If you go to a regular licensed therapist who has no familiarity with non-ordinary states of consciousness, there's a real chance they will pathologize what happened to you. They may try to frame visionary or mystical content as dissociation, psychosis, or magical thinking. They may try to "work through" the experience using standard cognitive tools that weren't designed for it. They may be personally uncomfortable with the territory and project that discomfort onto you.
None of this is malicious. It's a training gap. Standard clinical training doesn't cover psychedelic states. It's not in the curriculum. So a well-meaning therapist may do harm simply by applying the wrong framework.
The ibogaine experience in particular has properties that make this especially relevant. The duration (up to 36 hours), the vivid visual component, the emotional depth, the retrospective clarity about one's own life, the sometimes-spiritual quality of the material: these are categories that don't map well onto the DSM. A clinician who insists on mapping them there anyway can flatten or invalidate something that genuinely needs space to unfold.
This doesn't mean your regular therapist is useless or that you should abandon any existing therapeutic relationship. It means the integration work probably needs a different container.
What to look for in a practitioner
The honest caveat first: there is no universal certification for "psychedelic integration therapist." Anyone can use that label. The training programs that exist (Fluence, the Integrative Psychiatry Institute, PRATI, the MAPS training program) vary in depth and rigor, and none of them are legally required to hold out as an integration practitioner. This is a buyer-beware field.
That said, there are signals worth looking for.
Training and credentials. Has the practitioner completed a recognized psychedelic training program? Are they a licensed mental health provider (therapist, psychologist, licensed counselor) who has added psychedelic training on top? Or are they a coach or guide operating outside the licensed mental health framework? The latter isn't automatically disqualifying, but you should know what you're working with.
Familiarity with ibogaine specifically. Psychedelic integration is not one-size-fits-all. Ibogaine is not the same as psilocybin, not the same as MDMA, not the same as ketamine. A practitioner who has only worked with microdosing clients is not the same as one who has supported people through full flood doses. Ask directly: have you worked with ibogaine? How many clients? What's distinctive about integration after ibogaine compared to other substances?

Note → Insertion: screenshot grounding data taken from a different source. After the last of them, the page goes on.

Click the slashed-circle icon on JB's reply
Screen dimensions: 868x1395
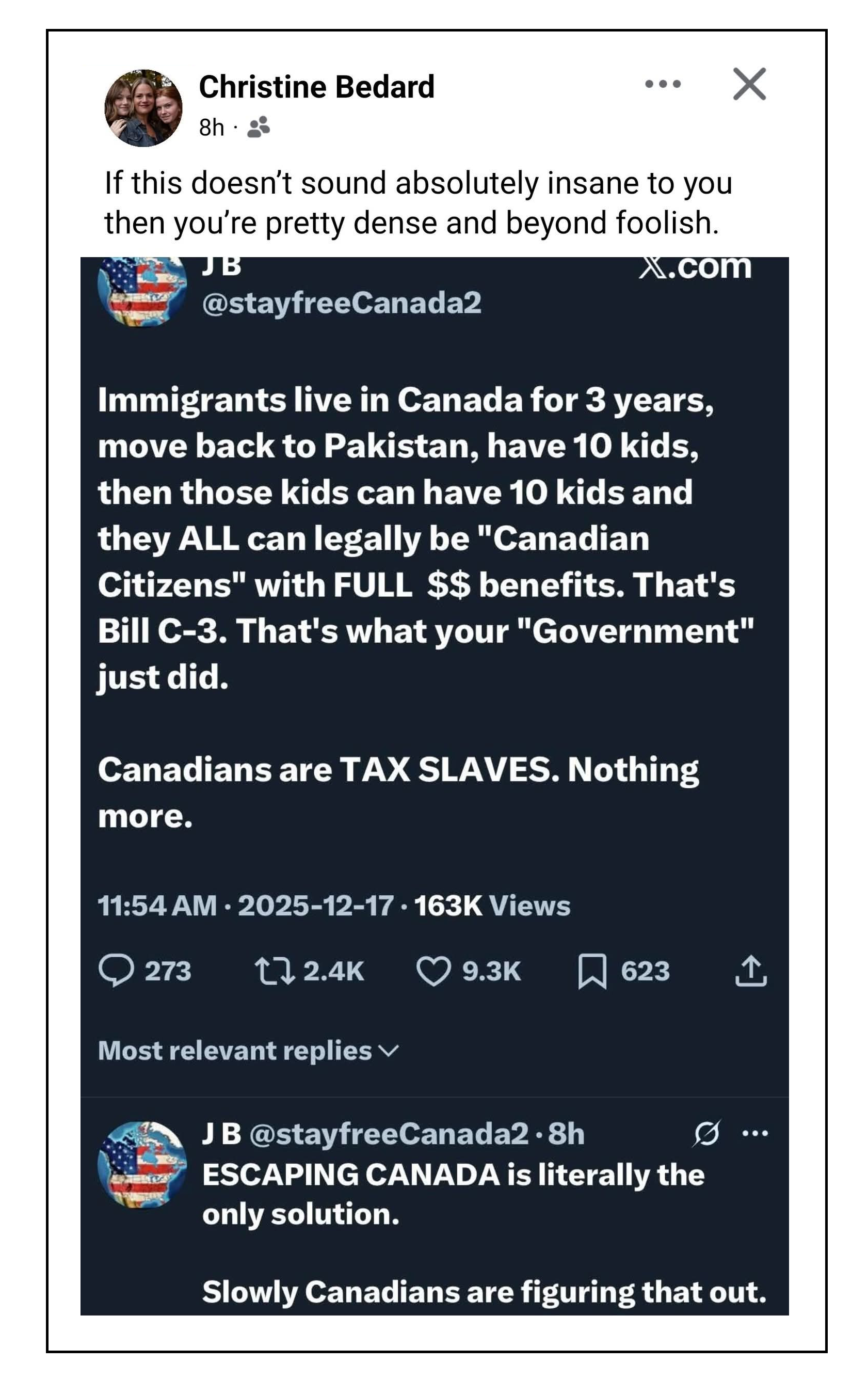tap(706, 1134)
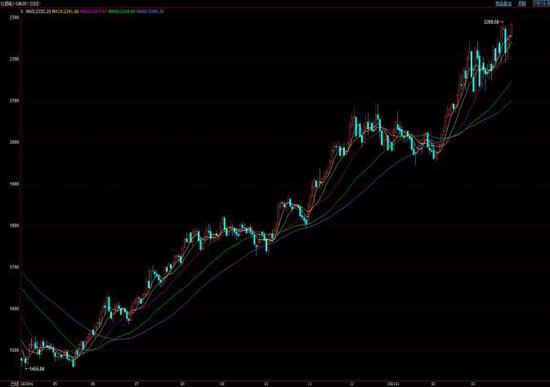550x387 pixels.
Task: Click the yellow MA10 indicator label
Action: 65,11
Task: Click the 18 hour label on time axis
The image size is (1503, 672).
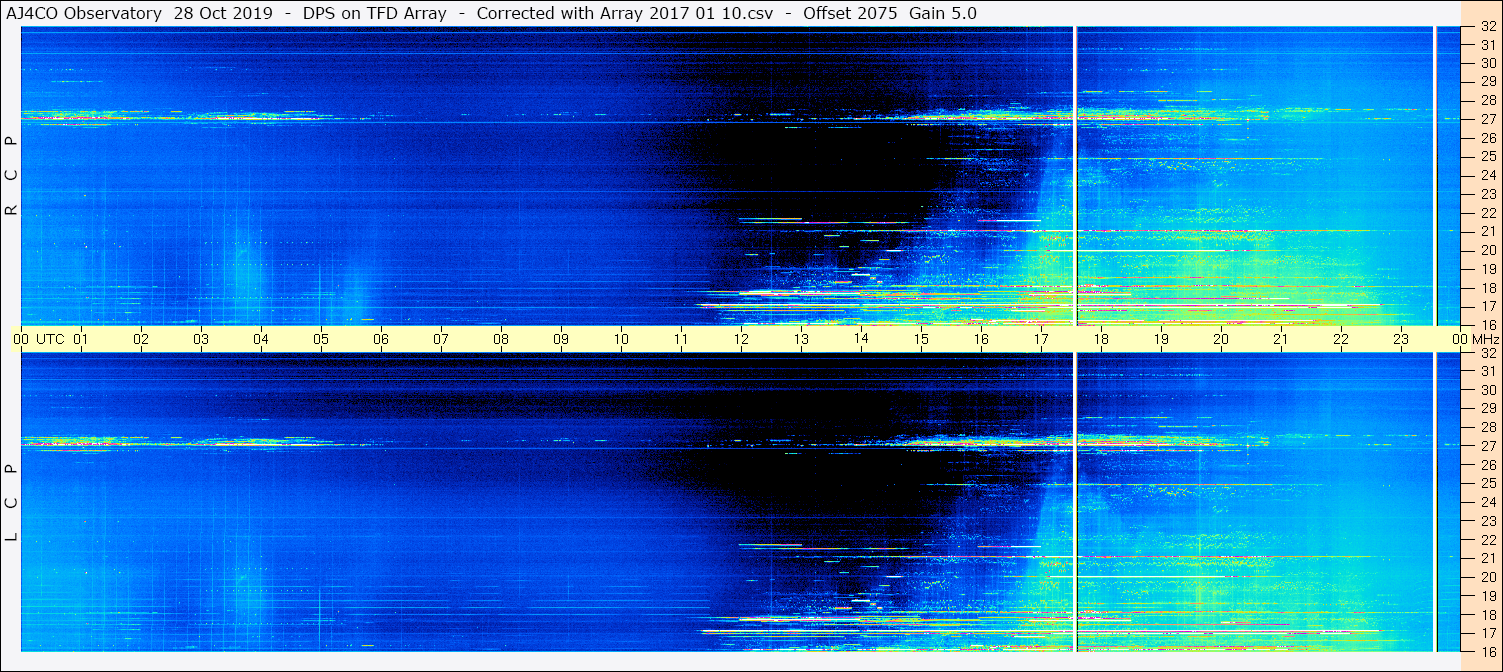Action: tap(1101, 340)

Approach and stance. In your initial consultation, pay attention to how they talk about the experience. Do they seem curious about what happened to you, or do they seem to have a pre-loaded framework they're about to apply to you? The right practitioner holds the experience lightly. They follow your lead. They're comfortable with uncertainty and don't need to resolve it prematurely.
Absence of promises. Anyone who promises outcomes is selling you something. Integration therapy is a support process. It increases the probability of meaningful change; it doesn't guarantee it. A practitioner who tells you they can "anchor your insights" or "lock in your healing" is using language that should make you cautious.
Red flags
A short list, plainly stated.
Someone who calls themselves a "guide" and offers to facilitate additional ceremonies as part of integration. That's not integration. That's re-dosing.
Someone who centers their own story more than yours in the consultation. You're interviewing them.
Someone who is visibly uncomfortable when you describe the actual content of your experience. If they flinch, they're not ready for this work.
Someone who suggests you need to "go back in" to complete something that wasn't finished. Post-ibogaine, that framing should raise a flag. Ibogaine has a cardiac risk profile that makes casual redosing genuinely dangerous. A good integration practitioner knows this.
Someone who won't answer direct questions about their training, their licensing status, or how many clients they've worked with in this context.